Subject: Re: [4.0 Regression] out-of ssa causing loops to have more than one BB On Thu, 2004-12-30 at 17:27 +0000, pinskia at gcc dot gnu dot org wrote: > ------- Additional Comments From pinskia at gcc dot gnu dot org 2004-12-30 17:27 ------- > (In reply to comment #31) > > Subject: Re: [4.0 Regression] out-of ssa > > causing loops to have more than one BB > > > Now if you think that PR is a trivial case that should be caught, then, > > show me why and I'll take a closer look. > > The reason why it is not caught is because we don't cleanup the cfg while doing the > loop optimizations, this has been fixed already on the tcb. Can you be more precise how cleaning up the CFG during the loop optimizer affects the code that we see during out-of-ssa. Specifically how does it affect PHI arguments on backedges and the proper marking of backedges in the CFG? > > Oh, by the way I see that sixtrack has regressed on x86 now with your patch applied, I think this is > because we still have the same problem as before as ivopts puts the new instruction in an empty BB > which becomes from not cleaning up the cfg. Again, more information please on how this affects us during out-of-ssa? I'm happy to look into these problems, but you've apparently got a lot more state on them than I do. I'd like to learn what you already know to speed up that process. jeff
(In reply to comment #33) > Subject: Re: [4.0 Regression] out-of ssa > causing loops to have more than one BB > > > > Now if you think that PR is a trivial case that should be caught, then, > > > show me why and I'll take a closer look. > > > > The reason why it is not caught is because we don't cleanup the cfg while doing the > > loop optimizations, this has been fixed already on the tcb. > Can you be more precise how cleaning up the CFG during the loop > optimizer affects the code that we see during out-of-ssa. Specifically > how does it affect PHI arguments on backedges and the proper marking > of backedges in the CFG? It has nothing to do with out-of-ssa any more, sorry for not being clear but here are the chain of events for the current problem. We split the critial edges so when we try to create the IV (in iv-opts), we insert an instruction on the bb which is the empty and otherwise useless but if we had cleaned up the CFG before running IV-OPTS, we would insert it right before the condition just like your patch does for out of ssa. And now we have this extra bb that is not useless, out of ssa is going to use instead of using your new scheme.

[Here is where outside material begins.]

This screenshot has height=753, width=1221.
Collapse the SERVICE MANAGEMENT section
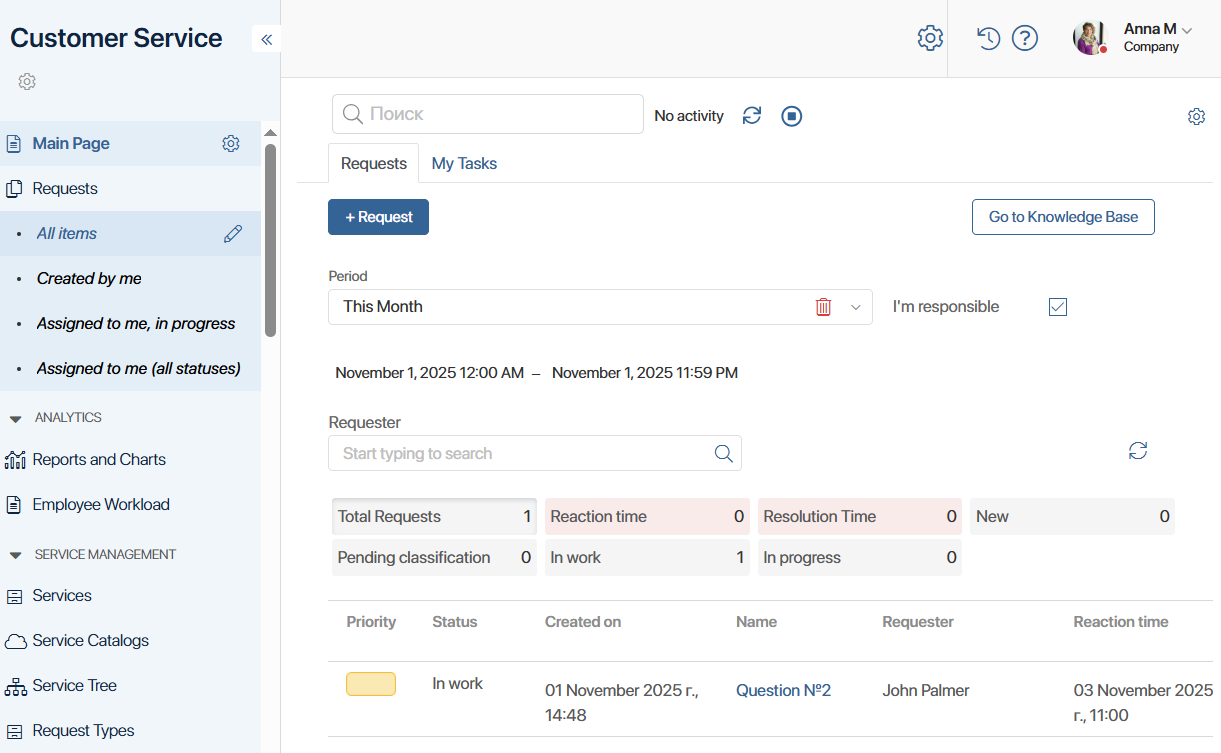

(In reply to comment #34) Actually it is because we are placing statements in the loop's latch. It is done in create_new_iv.
Subject: Re: [4.0 Regression] out-of ssa causing loops to have more than one BB On Thu, 2004-12-30 at 21:51 +0000, pinskia at gcc dot gnu dot org wrote: > ------- Additional Comments From pinskia at gcc dot gnu dot org 2004-12-30 21:50 ------- > (In reply to comment #34) > Actually it is because we are placing statements in the loop's latch. > It is done in create_new_iv. So just to be clear, it's not my change that is causing a regression. The IV code creates situations which prevent my change from having any kind of impact because the loop backedge is already split by the IV code (and thus the loop backedge is no longer critical and my out-of-ssa code does nothing). Right? Jeff ps. It seems to me that the IV code could use a trick similar to what I did to the out-of-ssa code. The only significant complication would be that the IV code would have to verify that the code it wants to insert is safe on both path (loop backedge and loop exit).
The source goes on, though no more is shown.